■ **Problem details**
Search the records for the string "agent" and report how many lines contain it, with nothing else.

*** Data records ***

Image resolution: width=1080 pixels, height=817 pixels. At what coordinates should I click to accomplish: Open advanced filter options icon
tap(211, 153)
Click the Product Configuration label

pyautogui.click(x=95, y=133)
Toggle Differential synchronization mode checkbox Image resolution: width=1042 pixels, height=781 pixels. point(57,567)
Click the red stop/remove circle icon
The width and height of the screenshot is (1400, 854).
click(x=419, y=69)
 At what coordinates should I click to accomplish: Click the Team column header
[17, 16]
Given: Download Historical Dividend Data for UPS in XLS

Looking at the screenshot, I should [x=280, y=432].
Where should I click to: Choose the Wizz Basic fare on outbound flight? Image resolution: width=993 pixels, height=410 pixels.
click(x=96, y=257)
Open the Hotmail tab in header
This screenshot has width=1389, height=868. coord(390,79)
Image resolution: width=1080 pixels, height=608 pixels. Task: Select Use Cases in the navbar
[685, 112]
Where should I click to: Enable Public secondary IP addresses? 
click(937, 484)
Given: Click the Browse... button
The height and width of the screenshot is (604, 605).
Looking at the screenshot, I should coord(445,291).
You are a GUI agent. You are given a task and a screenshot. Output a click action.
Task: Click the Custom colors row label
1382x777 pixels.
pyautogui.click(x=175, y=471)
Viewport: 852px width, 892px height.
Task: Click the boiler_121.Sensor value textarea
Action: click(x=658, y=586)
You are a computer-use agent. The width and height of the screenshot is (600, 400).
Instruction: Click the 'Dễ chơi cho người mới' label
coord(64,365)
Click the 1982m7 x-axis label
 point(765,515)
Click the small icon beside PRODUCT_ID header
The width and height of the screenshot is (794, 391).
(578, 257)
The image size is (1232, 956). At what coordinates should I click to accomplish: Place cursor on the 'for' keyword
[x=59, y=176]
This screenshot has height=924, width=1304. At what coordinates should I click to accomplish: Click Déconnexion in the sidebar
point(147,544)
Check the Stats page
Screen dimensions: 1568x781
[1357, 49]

*** End of Data records ***

■ **Solution for this problem**
2